It's an exceptionally sharp piece from a frankly brilliant performer. It's highly original, and uses the gifted stage skills of Nick Mohammed alone, and in sychonisation with a sound track that is in itself a work of art. A top show.
It's a set of mainly unlinked sketches. There is usually something disturbing and subverted afoot. He's David Rimrod, an increasingly manic weather forecaster with breaks into falsetto. He's a sleepy tv-watcher, reacting to increasingly alarming shows - David Attenborough watching a duck and bear mating. An air traffic controller guides planes while operating British Rail's enquiry switchboard, going on hold, playing the hold music Fur Elise on his keyboard. It's intellectual comedy, fast, perceptive and lateral.
He's Sue, a Home Cooking tv show chef with a recipe from Seville - 'Buenos Appertite'. It's abstract, and random with superb sound-effects. There are yams, dead sheep, murdered dogs. He's a dancer in a bar. He's a man at a keyboard trying to write to Sarah; the computer help becomes vocal, and guides him through syntax, and the right level of romantic interest.
A novice sports commentator in baseball cap, lots of badges round his neck, gives a stream-of-conciousness analysis of the sporting and domestic problems of athlete Linda, full of vitriolic digressions. David Attenborough (or David Bellamy) in the Borneo jungle discovers small cats. A wedding photographer groups people on the basis of their interest in pigeons, and offers to airbrush in the dead mother of the bride.

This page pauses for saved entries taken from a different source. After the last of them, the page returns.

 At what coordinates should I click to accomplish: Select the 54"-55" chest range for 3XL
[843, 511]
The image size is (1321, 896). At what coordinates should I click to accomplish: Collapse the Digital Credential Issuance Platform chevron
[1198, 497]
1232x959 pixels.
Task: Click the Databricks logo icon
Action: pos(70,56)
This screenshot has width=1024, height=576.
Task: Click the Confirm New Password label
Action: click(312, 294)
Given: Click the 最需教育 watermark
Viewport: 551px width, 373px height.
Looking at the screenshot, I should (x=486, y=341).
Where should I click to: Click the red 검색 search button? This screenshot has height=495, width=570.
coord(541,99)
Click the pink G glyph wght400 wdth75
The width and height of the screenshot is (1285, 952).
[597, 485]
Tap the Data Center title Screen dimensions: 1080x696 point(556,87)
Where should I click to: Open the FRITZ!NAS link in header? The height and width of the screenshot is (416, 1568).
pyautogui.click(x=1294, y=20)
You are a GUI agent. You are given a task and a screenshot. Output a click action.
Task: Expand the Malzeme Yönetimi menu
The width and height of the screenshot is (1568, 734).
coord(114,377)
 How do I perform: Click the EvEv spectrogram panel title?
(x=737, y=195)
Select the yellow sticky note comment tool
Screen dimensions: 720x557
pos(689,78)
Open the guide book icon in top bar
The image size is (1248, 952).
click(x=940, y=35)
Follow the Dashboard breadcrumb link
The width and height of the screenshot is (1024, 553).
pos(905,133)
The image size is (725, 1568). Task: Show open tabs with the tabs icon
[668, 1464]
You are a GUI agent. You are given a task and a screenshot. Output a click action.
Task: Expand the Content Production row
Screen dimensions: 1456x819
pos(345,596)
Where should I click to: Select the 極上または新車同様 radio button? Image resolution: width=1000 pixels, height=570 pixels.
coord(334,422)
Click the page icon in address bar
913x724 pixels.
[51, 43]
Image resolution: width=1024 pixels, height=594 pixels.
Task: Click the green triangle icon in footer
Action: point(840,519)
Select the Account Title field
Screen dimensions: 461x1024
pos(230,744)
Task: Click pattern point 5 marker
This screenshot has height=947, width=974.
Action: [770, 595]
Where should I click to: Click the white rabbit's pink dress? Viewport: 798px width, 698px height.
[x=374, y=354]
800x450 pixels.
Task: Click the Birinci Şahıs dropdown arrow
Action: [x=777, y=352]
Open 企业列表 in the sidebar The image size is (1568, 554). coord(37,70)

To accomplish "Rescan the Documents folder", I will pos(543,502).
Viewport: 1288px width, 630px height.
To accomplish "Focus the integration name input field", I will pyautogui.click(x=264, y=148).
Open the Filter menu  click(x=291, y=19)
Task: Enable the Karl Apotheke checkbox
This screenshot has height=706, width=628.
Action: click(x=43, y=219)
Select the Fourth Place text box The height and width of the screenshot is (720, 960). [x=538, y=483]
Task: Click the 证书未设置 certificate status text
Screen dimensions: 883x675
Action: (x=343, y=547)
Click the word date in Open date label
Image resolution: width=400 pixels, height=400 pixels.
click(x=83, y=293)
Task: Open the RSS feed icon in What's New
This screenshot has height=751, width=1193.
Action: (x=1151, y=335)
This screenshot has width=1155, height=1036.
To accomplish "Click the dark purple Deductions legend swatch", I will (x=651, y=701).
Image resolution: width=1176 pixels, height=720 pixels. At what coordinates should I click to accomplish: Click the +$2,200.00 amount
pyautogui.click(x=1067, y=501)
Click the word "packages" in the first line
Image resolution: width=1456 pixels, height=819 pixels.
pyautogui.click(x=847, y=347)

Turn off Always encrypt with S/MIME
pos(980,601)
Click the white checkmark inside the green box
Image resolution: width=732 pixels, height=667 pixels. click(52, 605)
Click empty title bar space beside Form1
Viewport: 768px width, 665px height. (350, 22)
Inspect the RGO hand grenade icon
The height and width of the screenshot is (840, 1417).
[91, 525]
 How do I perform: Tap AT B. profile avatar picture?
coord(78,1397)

A deranged Safety Officer with autistic traits and an inner cauldron of suppressed rage gives a lecture on safety, borrowing from a book of jokes the character doesn't understand. It's a funny characterisation, but is the one sketch that goes on much too long. An NHS switchboard operator ploughs through questions, oblivious to the caller taking the piss.
This is a show that knows how to finish. A spectacular sketch of a conductor putting together a performance is the show's highlight - brilliant. With raised baton accidentally causing a segment of the orchestra to play, and a range of sounds from screams, noises from the pit of hell, jazz to swing, classical to sheep, it's an skilful blend of split-second performer timing and a remarkably imaginative and cunningly-designed sound-track. Astonishing.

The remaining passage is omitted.